NO INSTRUMENTS Experiment.

Yosonu è il progetto solista di Peppe "drumz" Costa,
batterista (dal 1997) di diverse formazioni di generi diametralmente opposti, dal Death Metal al Reggae, docente e compositore (architetto, anche). Con Yosonu cambia drasticamente rotta sperimentando e sviluppando l'idea di comporre musica contemporanea senza la presenza di alcuno strumento musicale.
Il corpo (inteso come body percussion), gli oggetti di uso quotidiano e la voce (in tutte le sue possibilità) sono i soli "strumenti" su cui si sviluppa l'idea Yosonu. L'approccio della musica del corpo e degli oggetti "a costo zero" è inoltre alla base dei laboratori di propedeutica musicale per bambini di cui si occupa Peppe, sviluppati in parallelo al suo percorso di studi della linea pedagogica Orff presso la sede italiana a Roma.
Happy Loser è il nuovo lavoro in studio di Yosonu
che arriva dopo il primo disco, GiùBox,
uscito per CNI Unite e con patrocinio di Legambiente
per l'attenzione al tema del riuso e riciclo di materiali.
Su Happy Loser ci sono due ospiti di tutto rispetto: il primo è John Egan (champignon), eccentrico flautista degli Ozric Tentacles e dei Dream Machine, il secondo è il grande Paolo Tofani, chitarra storica degli Area, ricercatore instancabile, che proprio con Yosonu porta avanti il duo "Battiti Alti" - suoni e racconti dalle profondità umane.
Yosonu in soli 2 anni suonato oltre 150 concerti in 40.000 km dal nord al sud, incuriosendo pubblico e critica, più date a Londra, trasmissioni radiofoniche (Radio2 Rai) e televisive, e Opening act per Afterhours, Gogol Bordello e altri.
Uno dei brani di GiùBOX, Reaction, è stato registrato"suonando una porzione di città" a Reggio Calabria per il docufilm Reaction City nato da un'idea di Consuelo Nava, realizzato grazie a 20 makers e con montaggio e regia di Danilo Emo ed Edoardo Lio con la collaborazione di Fabio Montesano e la supervisione del regista Fabio Mollo (regista de "Il padre d'Italia").
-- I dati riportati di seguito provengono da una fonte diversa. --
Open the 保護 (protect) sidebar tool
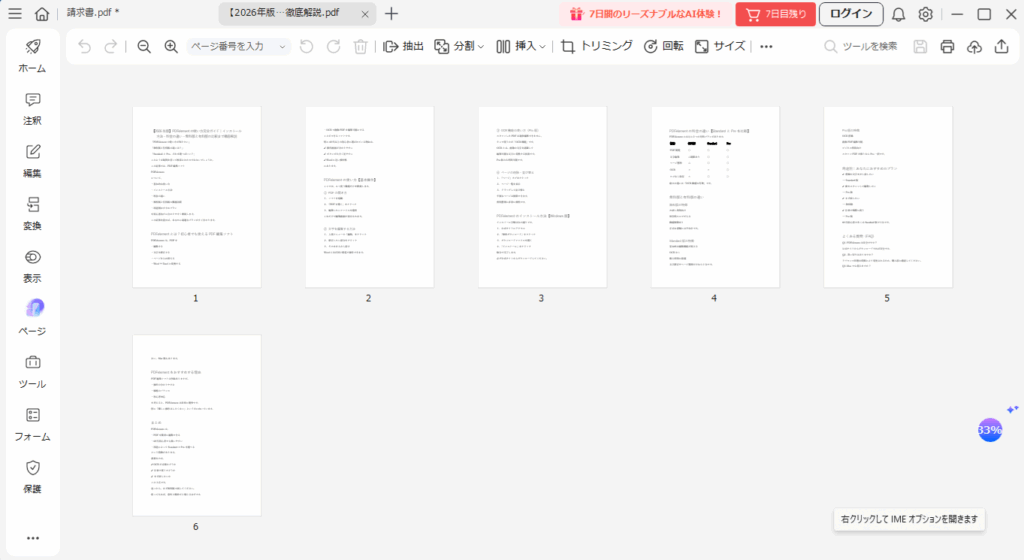 click(32, 476)
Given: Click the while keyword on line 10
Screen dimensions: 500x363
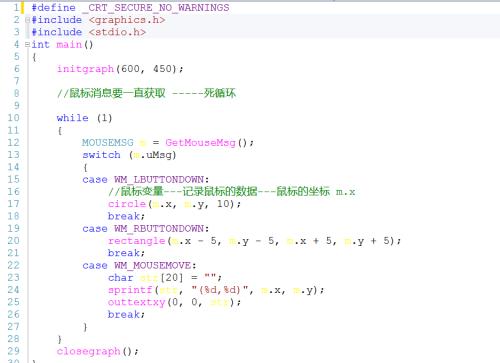Looking at the screenshot, I should tap(73, 118).

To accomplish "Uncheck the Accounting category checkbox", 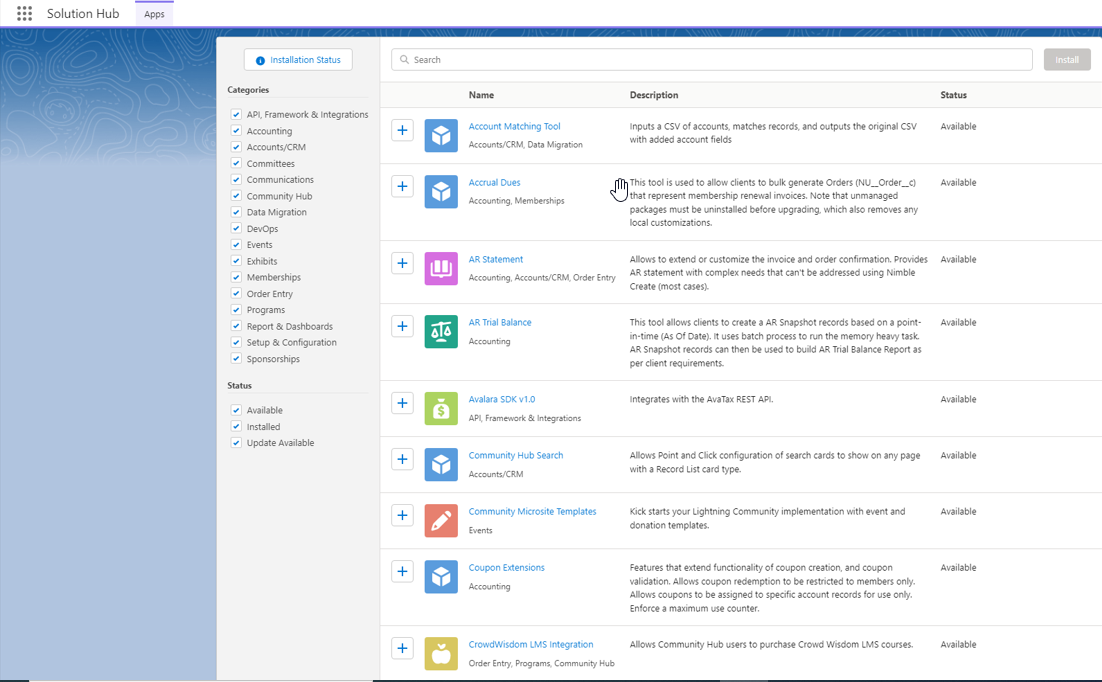I will pyautogui.click(x=236, y=131).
Poliritmie, riff in loop che divengono "mantra", voci pulite e filtrate,
diplofonie e testi desemantizzati sono la scommessa di un disco-esperimento dalle influenze molteplici e singolari, da John Cage a Bobby Mc Ferrin, ai Justice e Daft Punk, agli Area.
Yosonu la ricerca fa uso dell'approccio contemporaneo dell'elettronica nel senso più ampio e rende il risultato maggiormente comprensibile e coinvolgente.